- Set task: Reproduce every line of the records below, including the requests, but scale each coordinate in the answers by a factor of 1.8 and round it to a whole number, with halves rounded up. Leave the pictures out of your answer.

- Raw data:
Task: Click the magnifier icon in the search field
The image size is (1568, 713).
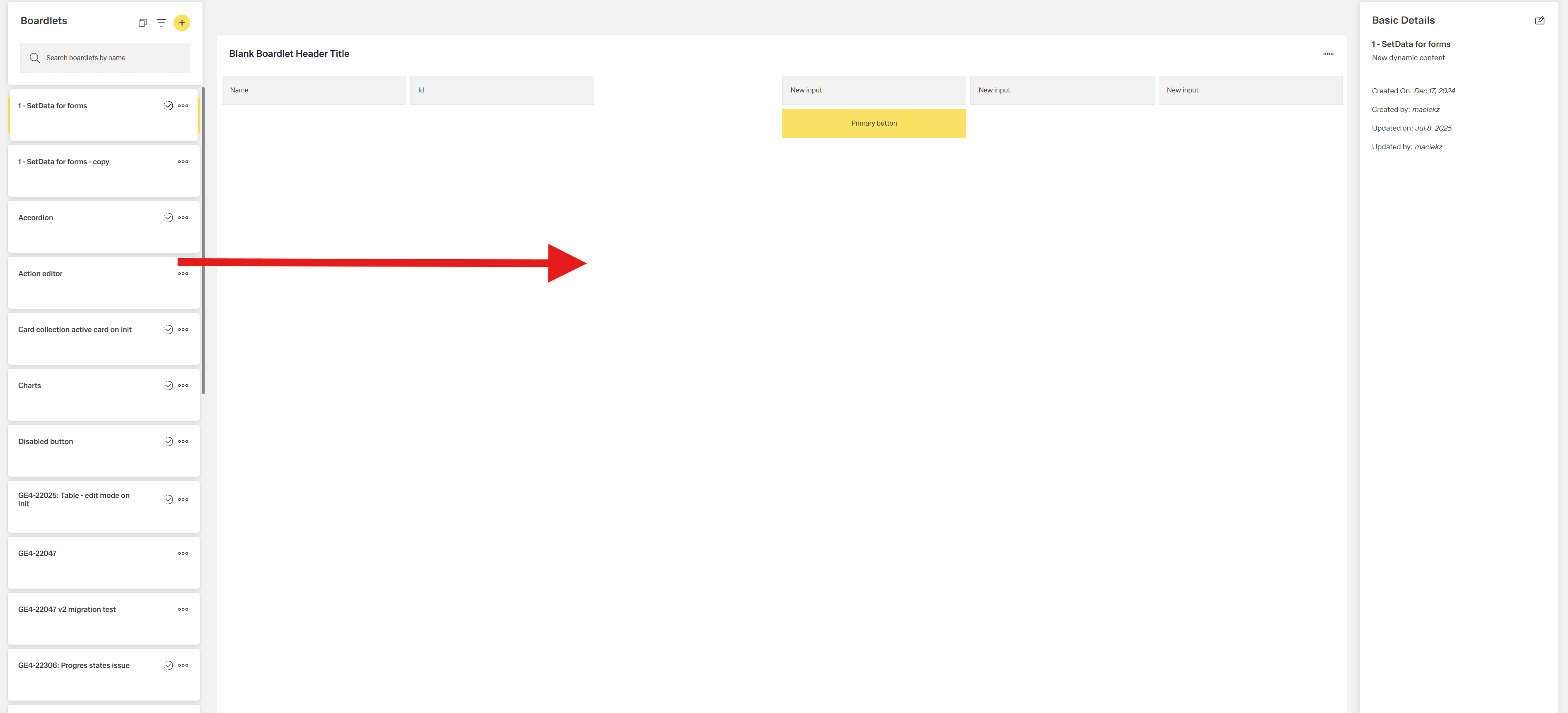Action: coord(35,57)
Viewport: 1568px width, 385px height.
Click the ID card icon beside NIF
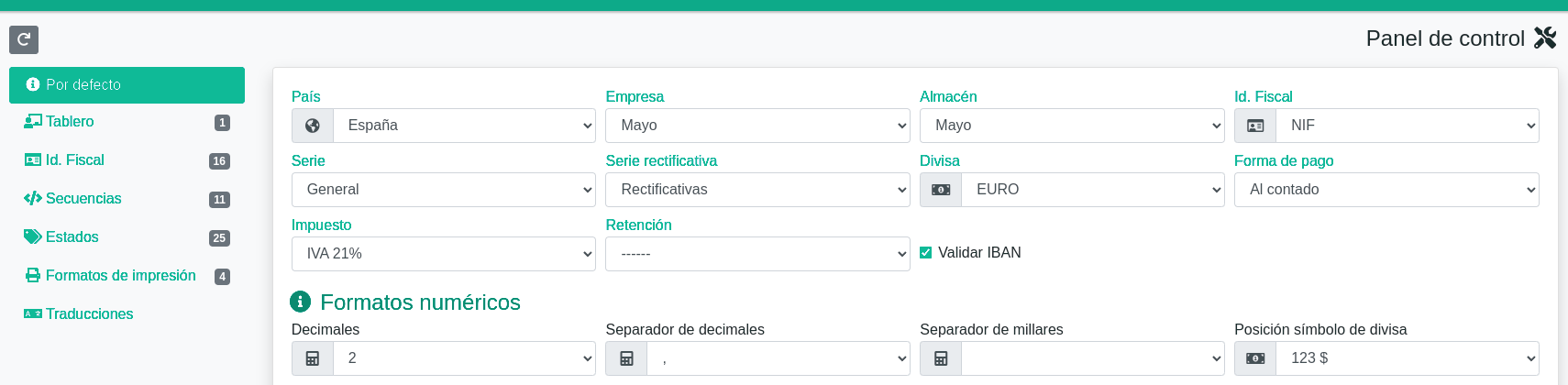click(1255, 126)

- Result of the task:
Task: Click the magnifier icon in the search field
The image size is (1568, 713).
Action: coord(63,103)
Viewport: 1568px width, 385px height.
Click the ID card icon beside NIF
click(2259, 227)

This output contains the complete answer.